The State Government has drafted a Bill in this regard which will be passed in about three months time.

Welfare Fund

The tax of one per cent collected by the building owners will be deposited in a Welfare Fund created for the construction workers of not only from the State but also from other States who come in thousands as labourers.

The workers, who are registered with the Welfare Fund, will get medical treatment facilities, financial assistance for marriage of such workers' children, educational opportunities, pension and other benefits. Workers interested in registering their names for the scheme must be aged between 18 and 60 years of age. They must have had worked for a minimum of five years.

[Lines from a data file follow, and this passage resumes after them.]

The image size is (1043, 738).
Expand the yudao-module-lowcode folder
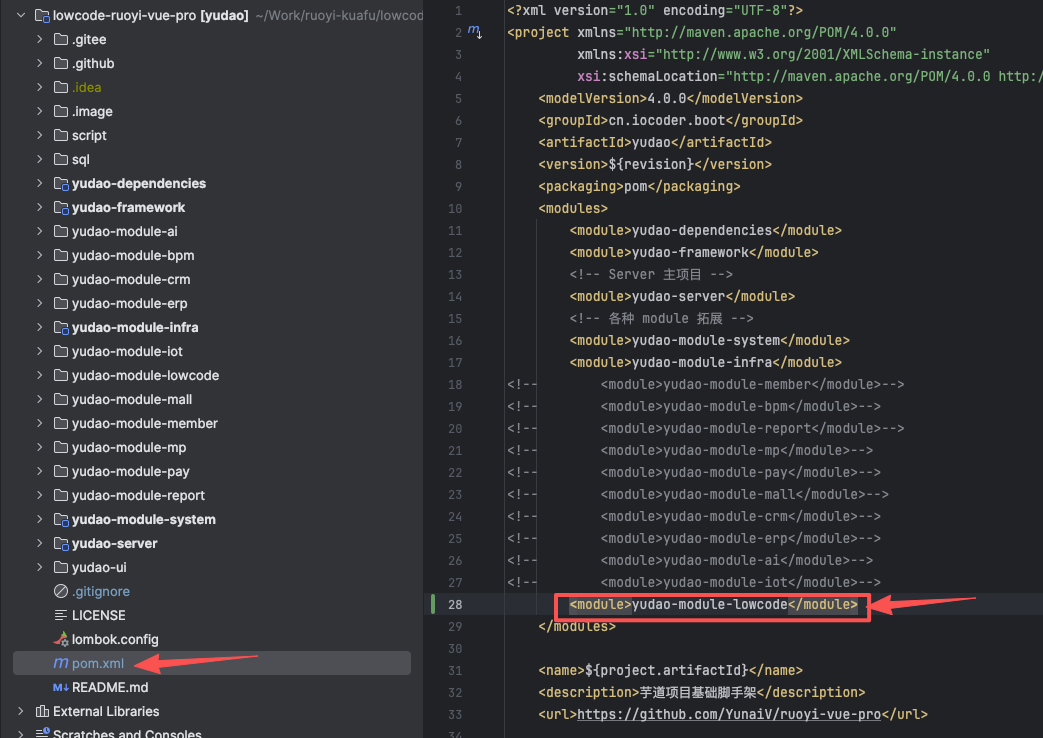[x=39, y=375]
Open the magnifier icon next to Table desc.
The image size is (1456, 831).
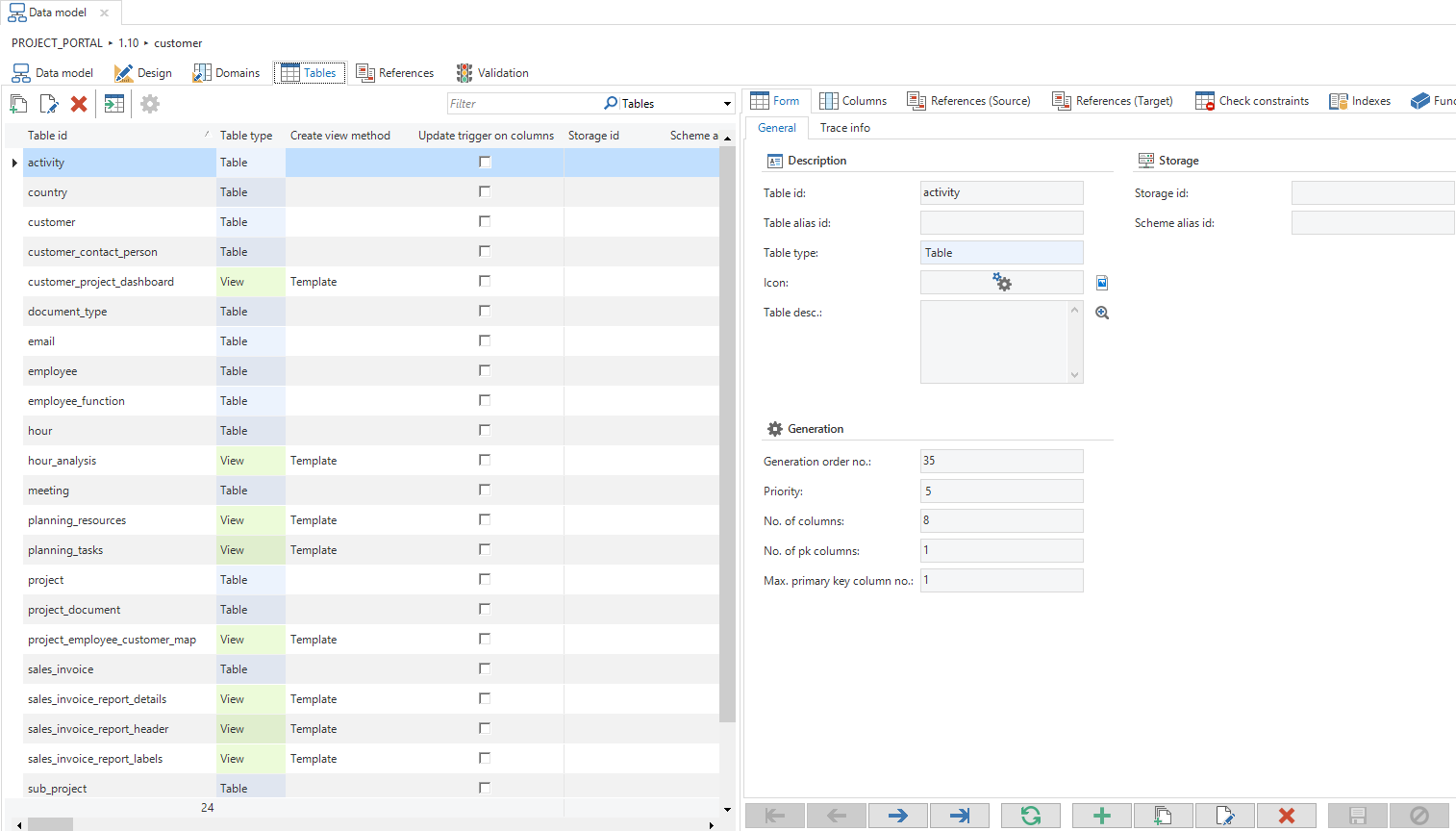tap(1102, 313)
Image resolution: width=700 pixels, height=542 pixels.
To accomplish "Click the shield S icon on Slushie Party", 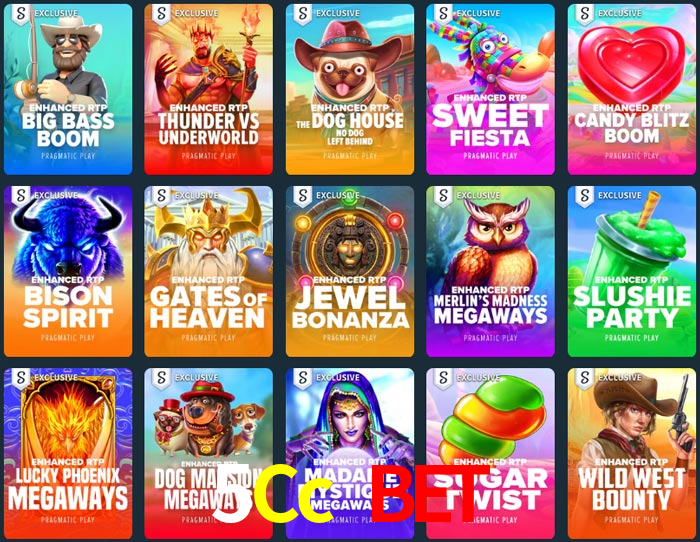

Such workers must enroll with the Labour Department by paying a fee of Rs. 25 in the first month and Rs. 20 each in the next three months before getting the membership. They must also obtain a certificate of proof from the owners, establishments, Trade Unions or Department of Labour while applying for membership.

This new system will apply even to the contractors who avail tenders for construction of Government buildings. The State has about 15 lakh construction workers and the Government has already allocated Rs. 1 crore for this unique scheme.

Benefits

The pension for each worker will be Rs. 150 per month (hike of Rs. 10 once in five years); another Rs. 150 pension for physically challenged; Rs. 5,000 loan facility to buy furniture; Rs. 50,000 as housing loan; Rs. 2,000 as maternity benefit (for two children); Rs. 1,000 for marriage of workers' children (for two); Rs. 10,000 as medical facility and Rs. 2,000 for funeral expenses.

Whatever the Government's honest intentions are, the new system may stumble midway or might create another problem, as the Government has not touched upon one aspect — a sizeable number of construction workers are from neighbouring States like Tamil Nadu and Andhra Pradesh who are brought here by the contractors on a temporary basis.

The question is, how will the benefits of the Welfare Fund may really help the ones who does not have a permanent address here?

The contractors may create an address and enroll such temporary outstation workers as members of this scheme. But once such workers go back to their States, what happens to the benefits that are provided in their names? It may lead to glaring violation of the validity of the scheme itself or the State's money will go outside.

Though these aspects have not been touched upon nor any discussion held in this regard, the Government will be left with no option to set right this anomaly as the State has adopted a rule that is already implemented by the Centre. It will be a tough role for the Government to distinguish between the local workers and others.